La flambée des prix révèle, pour le panier de la ménagère, une réalité économique alarmante. Les denrées alimentaires, pilier de la consommation, subissent des augmentations significatives, tandis que les coûts des produits de première nécessité et des services essentiels connaissent également une hausse très marquée. Cette situation met le pouvoir d’achat des ménages à l’épreuve, accentuant la pression financière sur des foyers déjà vulnérables.

Les variations du pouvoir d’achat, analysées en corrélation avec l’inflation, révèlent une tendance préoccupante à la baisse. Les conséquences financières se manifestent par un déséquilibre budgétaire croissant, forçant les ménages à réévaluer leurs priorités et à faire face à des choix difficiles. Nombreux se privent désormais plus qu’auparavant des deux repas journaliers, fragilisant un peu plus l’équilibre alimentaire des familles.

Mesures gouvernementales et leur efficacité.

Face à cette crise, le ministre de l’Économie et des Participations a lancé un appel à l’action le 5 février dernier, fixant un délai de 15 jours pour la proposition de solutions concrètes. L’annonce de ces mesures se fait toujours attendre. Il en va de même pour la nouvelle mire promise aux populations, mais qui tarde à être mise à la disposition de l’opinion. Les mesures de la Loi de Finances de 2024, comprenant des subventions évaluées à 91,4 milliards de francs CFA, visent à atténuer l’impact sur le bien-être de la population. Cependant, l’efficacité de cette mesure reste à évaluer, soulignant la nécessité d’une analyse continue pour garantir des résultats positifs.

Analyse des statistiques de contrôle et d’inspection.

Les actions de la Direction générale de la Concurrence, de la Consommation et de la Répression des Fraudes (DGCCRF) en janvier 2024, générant un montant global de 71 728 990 FCFA, dont 25 325 000 FCFA au titre des fraudes et infractions, dénoncent l’ampleur des pratiques frauduleuses contribuant à la hausse des prix. Dès lors, une intensification des missions sur le terrain devient impérative pour identifier et éradiquer ces fraudes, soulignant l’importance d’une coordination accrue entre les organes de contrôle.
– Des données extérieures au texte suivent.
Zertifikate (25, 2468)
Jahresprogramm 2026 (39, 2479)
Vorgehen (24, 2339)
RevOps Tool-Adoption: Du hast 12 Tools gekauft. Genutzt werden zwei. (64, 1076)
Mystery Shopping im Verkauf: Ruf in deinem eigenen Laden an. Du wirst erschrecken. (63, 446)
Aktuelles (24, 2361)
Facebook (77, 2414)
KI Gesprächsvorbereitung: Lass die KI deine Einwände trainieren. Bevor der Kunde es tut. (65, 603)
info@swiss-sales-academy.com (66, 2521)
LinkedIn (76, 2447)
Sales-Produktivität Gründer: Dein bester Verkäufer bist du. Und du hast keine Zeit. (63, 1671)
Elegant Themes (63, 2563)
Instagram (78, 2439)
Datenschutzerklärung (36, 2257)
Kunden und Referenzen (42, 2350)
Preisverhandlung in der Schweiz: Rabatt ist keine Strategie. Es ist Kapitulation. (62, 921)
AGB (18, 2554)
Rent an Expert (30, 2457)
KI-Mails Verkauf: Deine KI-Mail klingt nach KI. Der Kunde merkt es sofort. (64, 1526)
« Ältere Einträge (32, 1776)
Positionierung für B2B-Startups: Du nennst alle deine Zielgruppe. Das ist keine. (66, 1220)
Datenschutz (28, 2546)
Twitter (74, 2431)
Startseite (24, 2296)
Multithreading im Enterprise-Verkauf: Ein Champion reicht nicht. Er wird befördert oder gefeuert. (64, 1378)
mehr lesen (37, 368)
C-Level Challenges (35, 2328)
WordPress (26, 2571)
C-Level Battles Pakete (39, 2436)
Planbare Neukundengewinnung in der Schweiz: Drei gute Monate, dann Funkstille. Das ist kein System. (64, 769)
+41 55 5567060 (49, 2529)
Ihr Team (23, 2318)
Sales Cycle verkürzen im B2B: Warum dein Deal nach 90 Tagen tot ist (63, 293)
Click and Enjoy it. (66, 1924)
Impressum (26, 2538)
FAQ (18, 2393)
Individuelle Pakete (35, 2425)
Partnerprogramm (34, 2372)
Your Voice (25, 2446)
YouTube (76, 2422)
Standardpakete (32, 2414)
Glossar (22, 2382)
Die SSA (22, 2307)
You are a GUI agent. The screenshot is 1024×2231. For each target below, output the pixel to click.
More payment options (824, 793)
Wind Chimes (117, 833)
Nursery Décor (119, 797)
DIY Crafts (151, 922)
Étude de cas : La Sobraga et son augmentation des prix.

La décision de la Société des Brasseries du Gabon (Sobraga) d’augmenter ses tarifs homologués le 1er janvier 2024 est intervenue dans un contexte économique marqué par la hausse des coûts des matières premières, de l’énergie et des transports. Les répercussions de cette augmentation sur les capacités financières des ménages au Gabon sont susceptibles d’être significatives.

L’élévation du prix de l’eau minérale, une boisson largement consommée, de 600 FCFA à 750 FCFA représente une augmentation de 25%. Cette hausse soudaine pourrait entraîner des ajustements budgétaires pour de nombreux ménages. Notamment, ceux avec des revenus fixes ou limités pourraient ressentir une pression financière accrue, ce qui pourrait les amener à réduire d’autres dépenses essentielles pour maintenir leur approvisionnement en eau minérale.
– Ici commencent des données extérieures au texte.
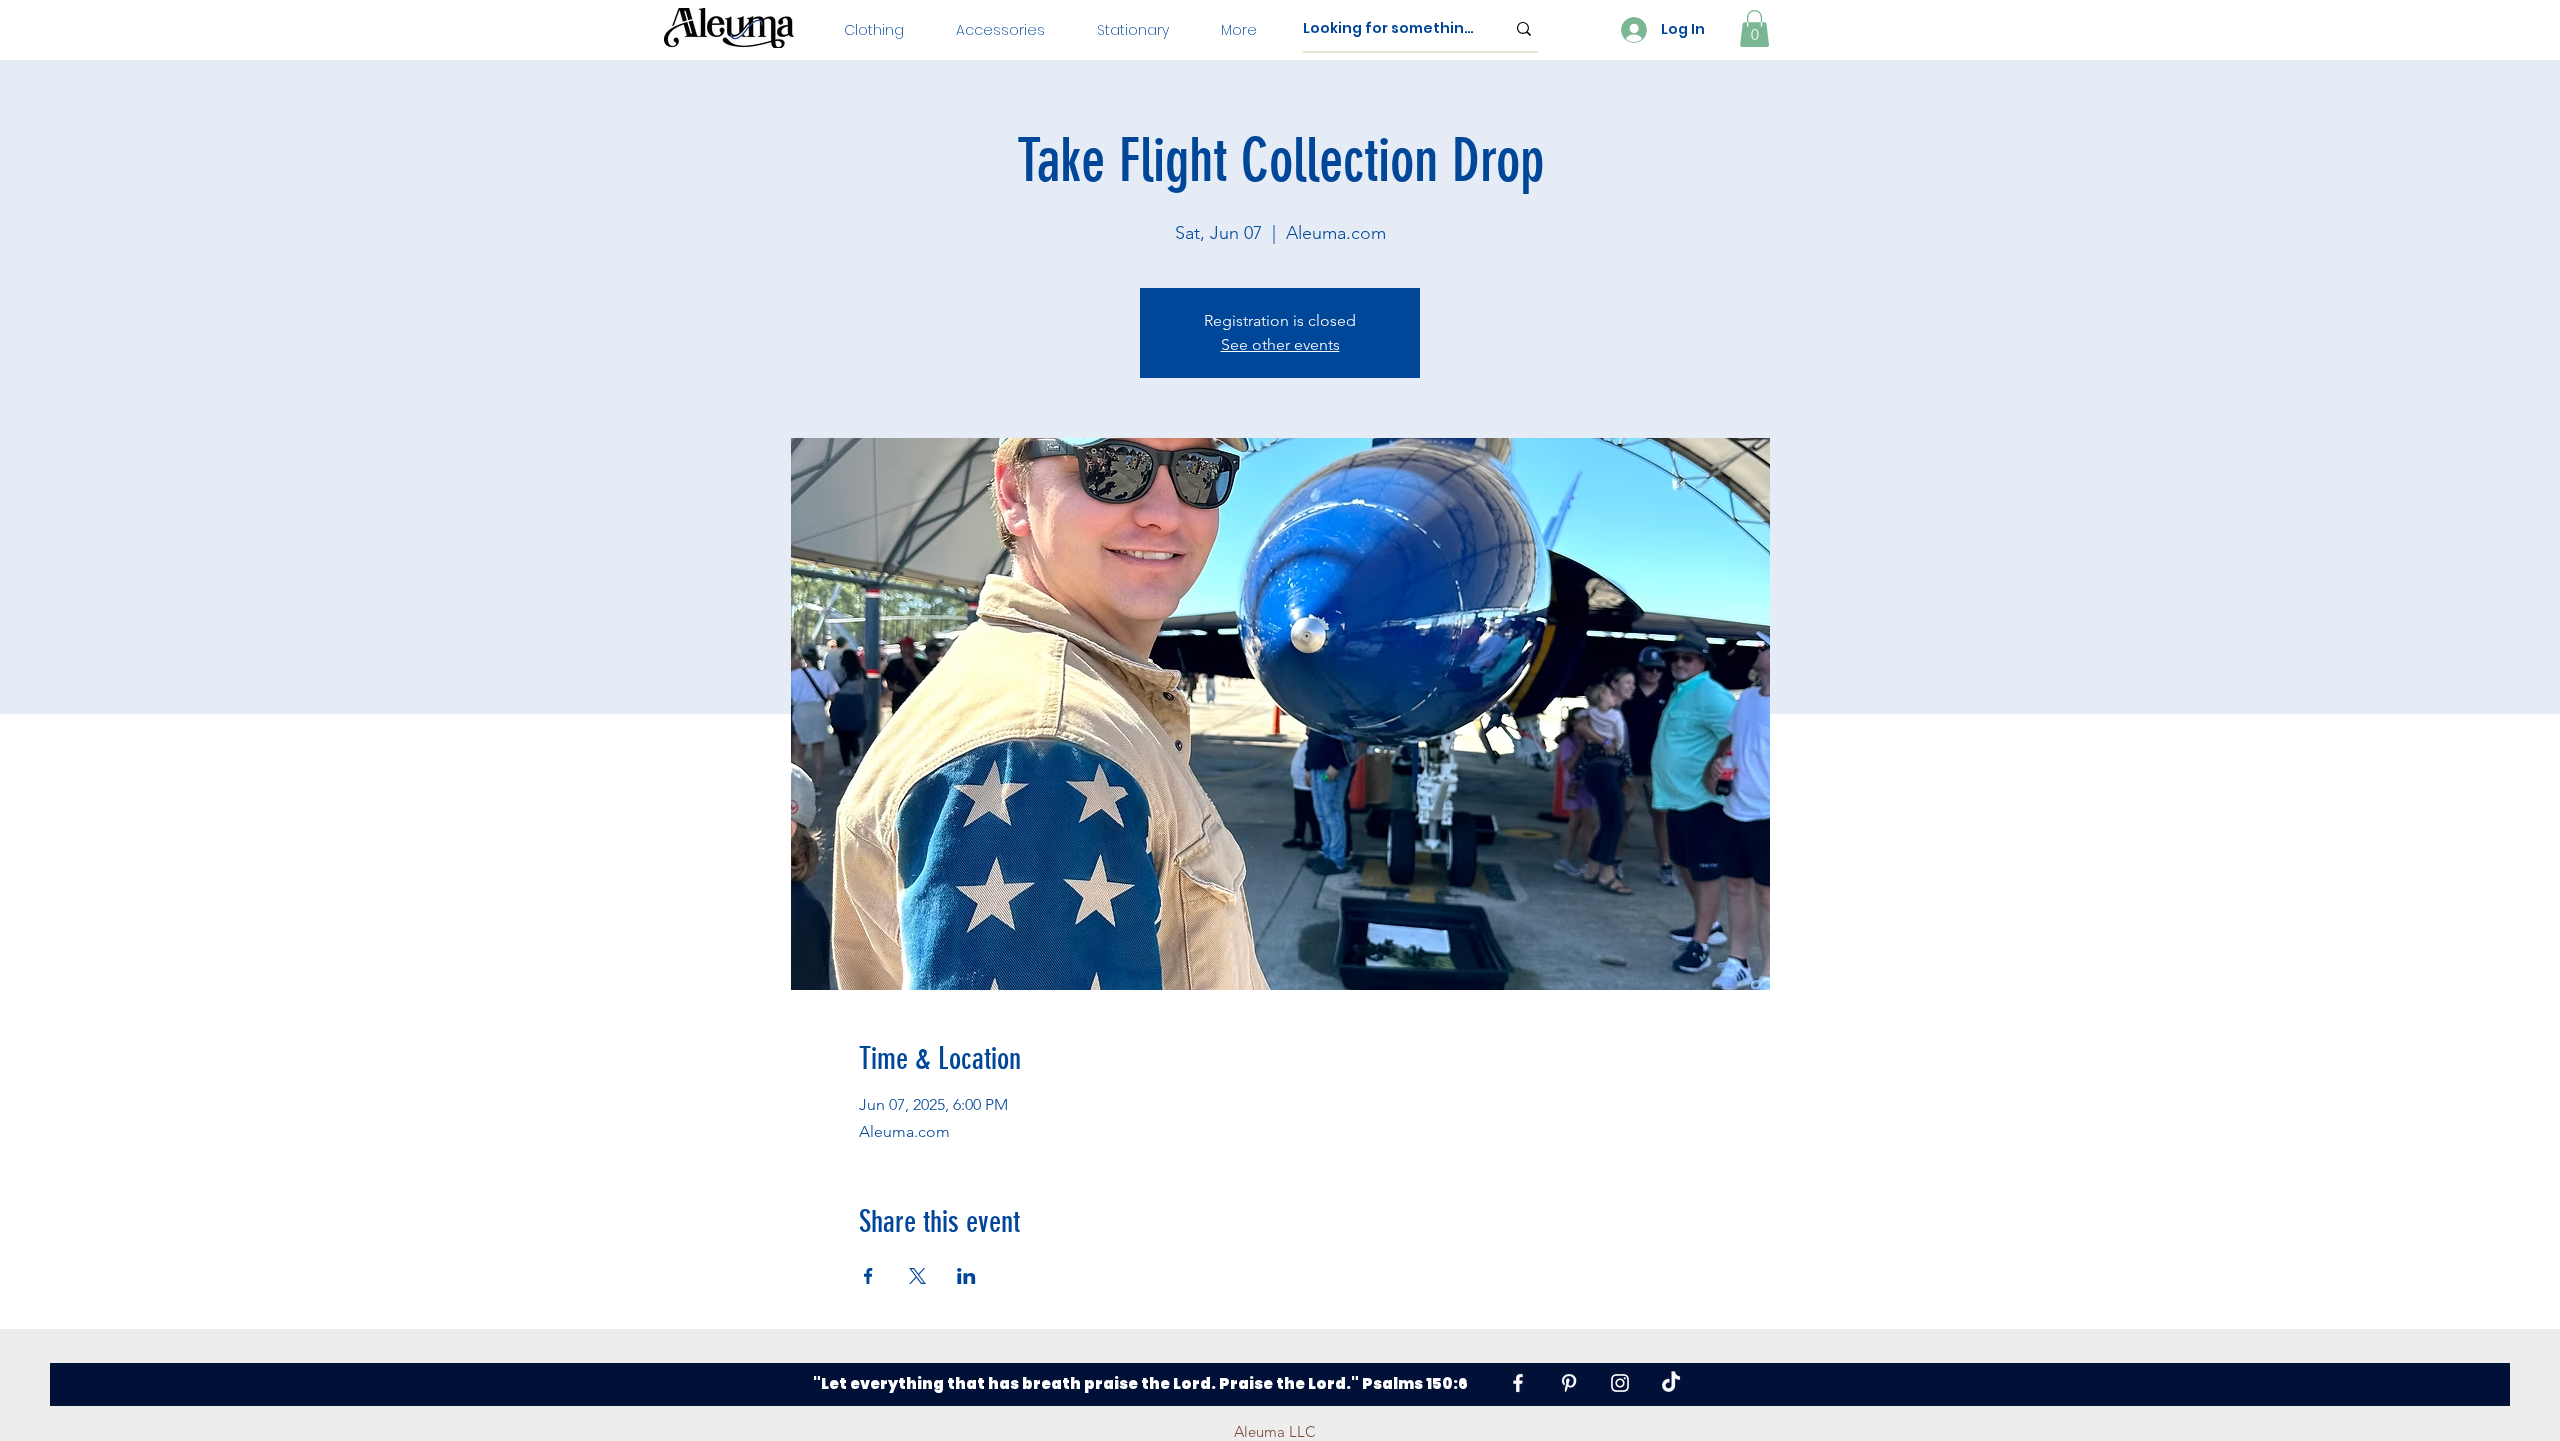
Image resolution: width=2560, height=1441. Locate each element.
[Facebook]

En outre, la question de la qualité de l’eau du robinet fournie par la Dame SEEG devient essentielle. Si cette alternative n’est pas perçue comme toujours potable, les ménages pourraient être confrontés à un dilemme difficile entre la nécessité de maintenir leur consommation d’eau en choisissant des produits plus chers ou en risquant des problèmes de santé en consommant une eau du robinet potentiellement non sécurisée.

Il est crucial que la Sobraga, tout en préservant sa rentabilité, prenne en compte les préoccupations des consommateurs. Des initiatives telles que des programmes de promotion, des remises spéciales ou des campagnes de sensibilisation sur la qualité de leurs produits pourraient atténuer les répercussions négatives sur la demande. Les autorités gouvernementales devraient également surveiller de près la situation pour garantir un équilibre entre les intérêts économiques des entreprises et la protection du pouvoir d’achat des citoyens.
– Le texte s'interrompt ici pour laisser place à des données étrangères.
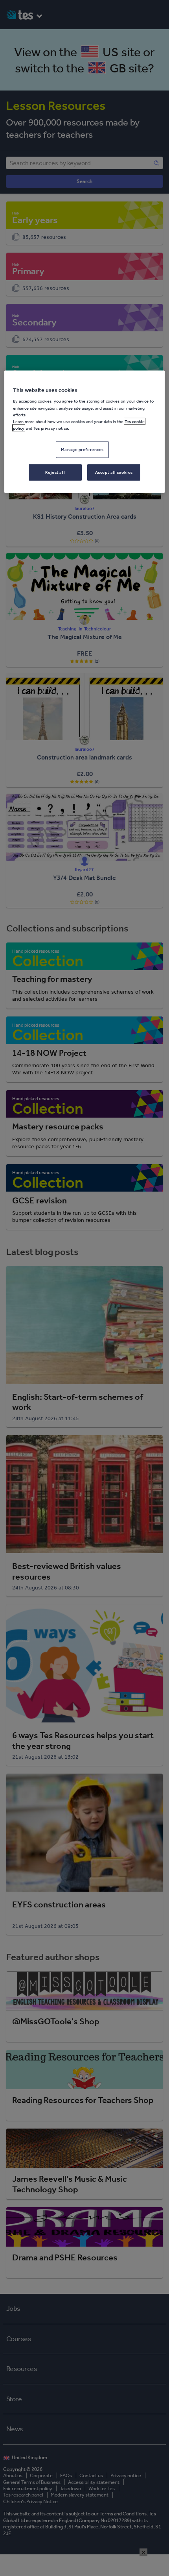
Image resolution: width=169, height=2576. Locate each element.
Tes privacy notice (50, 428)
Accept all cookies (114, 472)
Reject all (55, 472)
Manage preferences (82, 449)
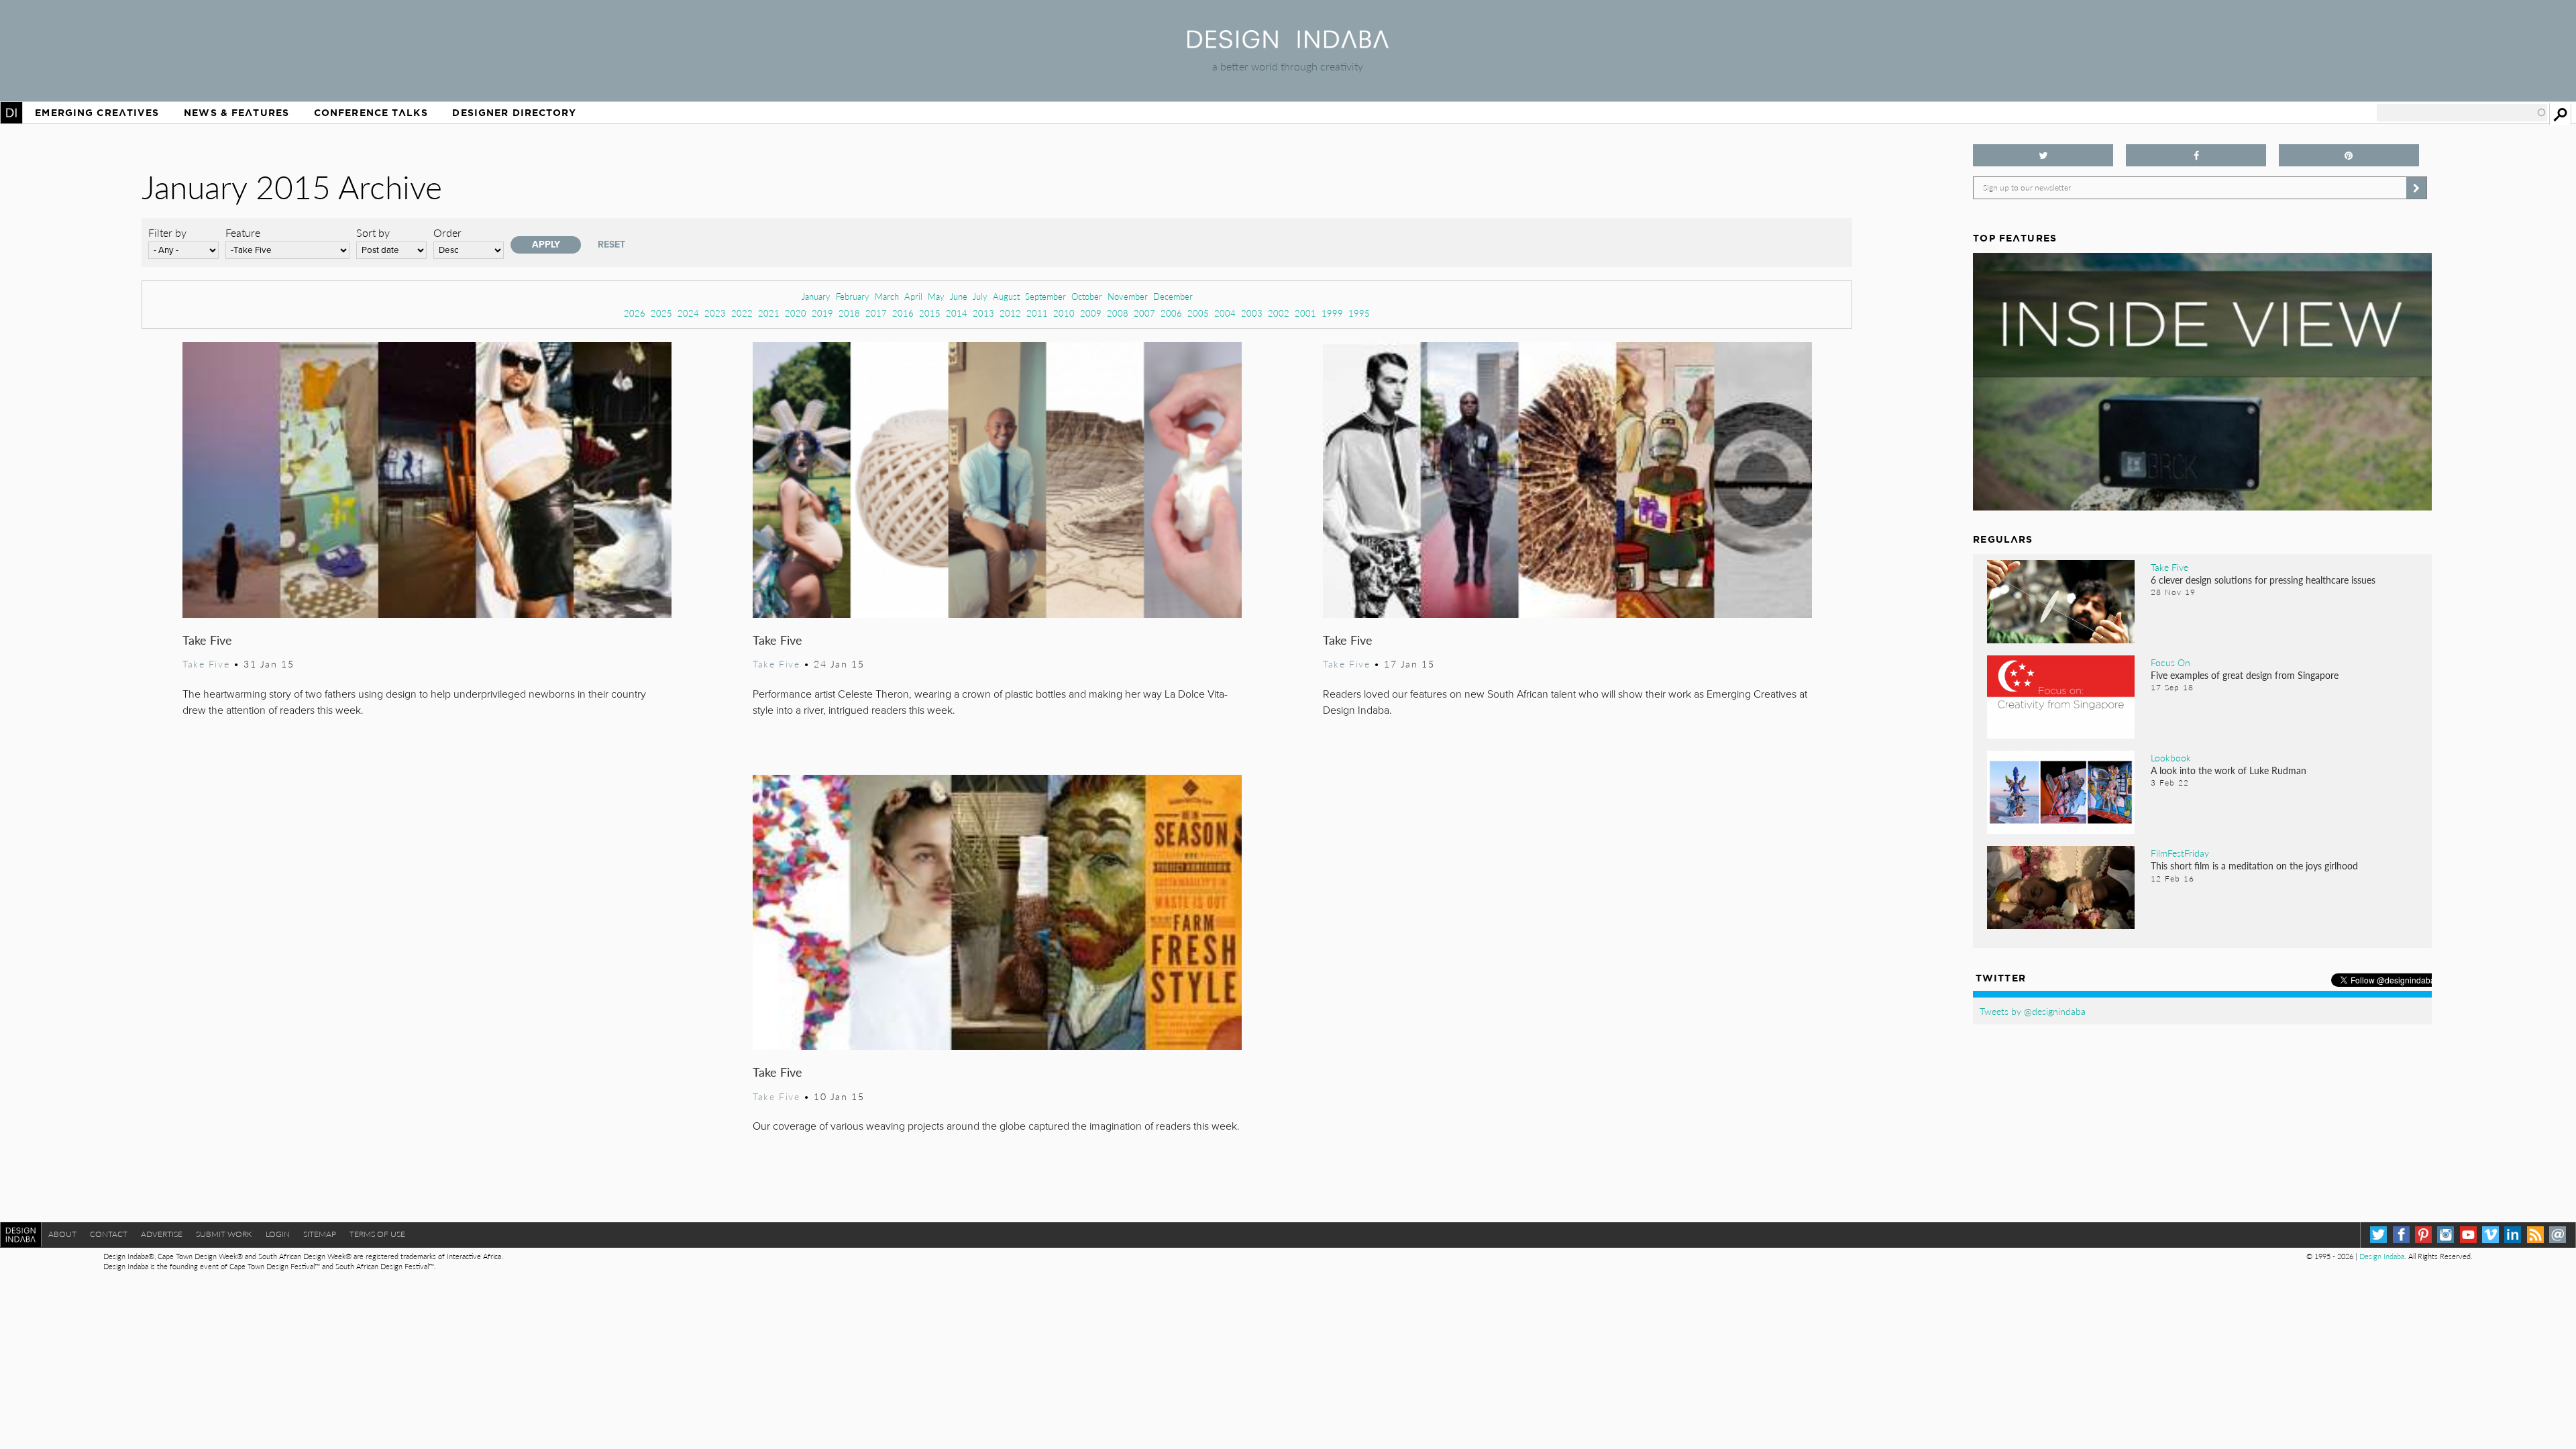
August (1006, 296)
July (980, 296)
Il y a urgence à donner une réponse structurée face à la crise de la vie chère au Gabon. La situation actuelle révèle une réalité économique alarmante, nécessitant une évaluation continue des mesures gouvernementales. L’intensification des actions de contrôle et d’inspection, conjuguée à une réflexion sur la responsabilité des entreprises, devrait être au cœur des stratégies pour garantir une stabilité économique durable et préserver le bien-être des citoyens gabonais. La crise actuelle est une opportunité cruciale pour repenser les politiques économiques et sociales afin de créer un environnement propice à la prospérité pour tous.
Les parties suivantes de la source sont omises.